Will you copy out every entry below line by line, without changing a single character?

.....

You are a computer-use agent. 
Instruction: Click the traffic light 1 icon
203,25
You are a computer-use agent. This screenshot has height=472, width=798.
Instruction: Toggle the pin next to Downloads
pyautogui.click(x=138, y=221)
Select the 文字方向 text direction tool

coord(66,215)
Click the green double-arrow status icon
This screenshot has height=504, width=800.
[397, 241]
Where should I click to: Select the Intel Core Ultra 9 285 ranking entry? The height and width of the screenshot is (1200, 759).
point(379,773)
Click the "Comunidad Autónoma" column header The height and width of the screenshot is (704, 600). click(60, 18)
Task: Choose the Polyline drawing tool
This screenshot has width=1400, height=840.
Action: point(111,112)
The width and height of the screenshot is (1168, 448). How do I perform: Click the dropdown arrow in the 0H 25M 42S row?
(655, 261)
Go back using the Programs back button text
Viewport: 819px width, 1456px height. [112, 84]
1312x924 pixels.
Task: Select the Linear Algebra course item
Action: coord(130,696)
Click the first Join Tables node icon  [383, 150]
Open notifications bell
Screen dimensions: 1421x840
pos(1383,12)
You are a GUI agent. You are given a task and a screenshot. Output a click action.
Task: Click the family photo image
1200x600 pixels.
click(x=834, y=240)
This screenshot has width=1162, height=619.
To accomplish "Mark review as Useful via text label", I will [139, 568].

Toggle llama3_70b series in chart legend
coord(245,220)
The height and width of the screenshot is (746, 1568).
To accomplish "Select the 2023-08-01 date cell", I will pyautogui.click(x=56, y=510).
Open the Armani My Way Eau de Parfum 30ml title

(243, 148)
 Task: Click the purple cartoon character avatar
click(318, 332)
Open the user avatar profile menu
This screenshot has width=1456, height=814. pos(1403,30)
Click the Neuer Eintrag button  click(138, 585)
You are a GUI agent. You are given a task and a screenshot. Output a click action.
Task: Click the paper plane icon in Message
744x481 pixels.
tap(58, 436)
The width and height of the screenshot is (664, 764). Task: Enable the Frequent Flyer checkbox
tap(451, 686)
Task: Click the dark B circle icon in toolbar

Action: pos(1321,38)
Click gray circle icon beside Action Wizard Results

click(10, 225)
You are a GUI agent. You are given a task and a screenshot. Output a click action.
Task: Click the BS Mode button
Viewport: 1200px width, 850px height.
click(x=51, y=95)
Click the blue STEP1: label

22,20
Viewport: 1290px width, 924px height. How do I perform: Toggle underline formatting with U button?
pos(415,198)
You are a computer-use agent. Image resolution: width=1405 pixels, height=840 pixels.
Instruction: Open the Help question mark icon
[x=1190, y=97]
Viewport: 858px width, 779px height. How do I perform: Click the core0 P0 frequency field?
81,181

.....

RESPONSE =>
You are a computer-use agent. 
Instruction: Click the traffic light 1 icon
203,25
You are a computer-use agent. This screenshot has height=472, width=798.
Instruction: Toggle the pin next to Downloads
pyautogui.click(x=138, y=221)
Select the 文字方向 text direction tool

coord(66,215)
Click the green double-arrow status icon
This screenshot has height=504, width=800.
[397, 241]
Where should I click to: Select the Intel Core Ultra 9 285 ranking entry? The height and width of the screenshot is (1200, 759).
point(379,773)
Click the "Comunidad Autónoma" column header The height and width of the screenshot is (704, 600). click(60, 18)
Task: Choose the Polyline drawing tool
This screenshot has width=1400, height=840.
Action: point(111,112)
The width and height of the screenshot is (1168, 448). How do I perform: Click the dropdown arrow in the 0H 25M 42S row?
(655, 261)
Go back using the Programs back button text
Viewport: 819px width, 1456px height. [112, 84]
1312x924 pixels.
Task: Select the Linear Algebra course item
Action: coord(130,696)
Click the first Join Tables node icon  [383, 150]
Open notifications bell
Screen dimensions: 1421x840
pos(1383,12)
You are a GUI agent. You are given a task and a screenshot. Output a click action.
Task: Click the family photo image
1200x600 pixels.
click(x=834, y=240)
This screenshot has width=1162, height=619.
To accomplish "Mark review as Useful via text label", I will [139, 568].

Toggle llama3_70b series in chart legend
coord(245,220)
The height and width of the screenshot is (746, 1568).
To accomplish "Select the 2023-08-01 date cell", I will pyautogui.click(x=56, y=510).
Open the Armani My Way Eau de Parfum 30ml title

(243, 148)
 Task: Click the purple cartoon character avatar
click(318, 332)
Open the user avatar profile menu
This screenshot has width=1456, height=814. pos(1403,30)
Click the Neuer Eintrag button  click(138, 585)
You are a GUI agent. You are given a task and a screenshot. Output a click action.
Task: Click the paper plane icon in Message
744x481 pixels.
tap(58, 436)
The width and height of the screenshot is (664, 764). Task: Enable the Frequent Flyer checkbox
tap(451, 686)
Task: Click the dark B circle icon in toolbar

Action: pos(1321,38)
Click gray circle icon beside Action Wizard Results

click(10, 225)
You are a GUI agent. You are given a task and a screenshot. Output a click action.
Task: Click the BS Mode button
Viewport: 1200px width, 850px height.
click(x=51, y=95)
Click the blue STEP1: label

22,20
Viewport: 1290px width, 924px height. How do I perform: Toggle underline formatting with U button?
pos(415,198)
You are a computer-use agent. Image resolution: width=1405 pixels, height=840 pixels.
Instruction: Open the Help question mark icon
[x=1190, y=97]
Viewport: 858px width, 779px height. How do I perform: Click the core0 P0 frequency field?
81,181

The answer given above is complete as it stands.